BEGIN DATA EXTRACT

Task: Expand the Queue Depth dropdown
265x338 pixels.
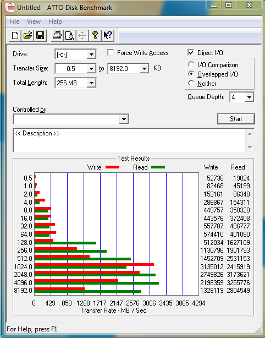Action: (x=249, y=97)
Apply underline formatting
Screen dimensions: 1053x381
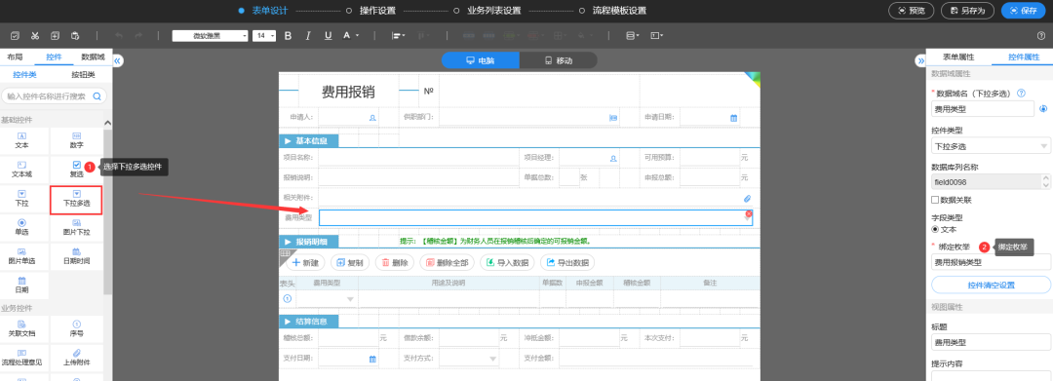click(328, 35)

END DATA EXTRACT
BEGIN DATA EXTRACT

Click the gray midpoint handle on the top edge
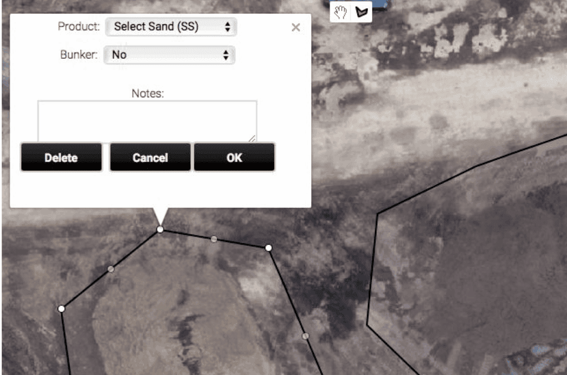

END DATA EXTRACT

### SHORT TASK
Write out everything from the line containing "Task: Expand the Queue Depth dropdown" down to the line containing "click(328, 35)", both included, as a JSON list of strings with one string per line and no blank lines. Omit the pictures.

### TASK SOLUTION
[
  "Task: Expand the Queue Depth dropdown",
  "265x338 pixels.",
  "Action: (x=249, y=97)",
  "Apply underline formatting",
  "Screen dimensions: 1053x381",
  "click(328, 35)"
]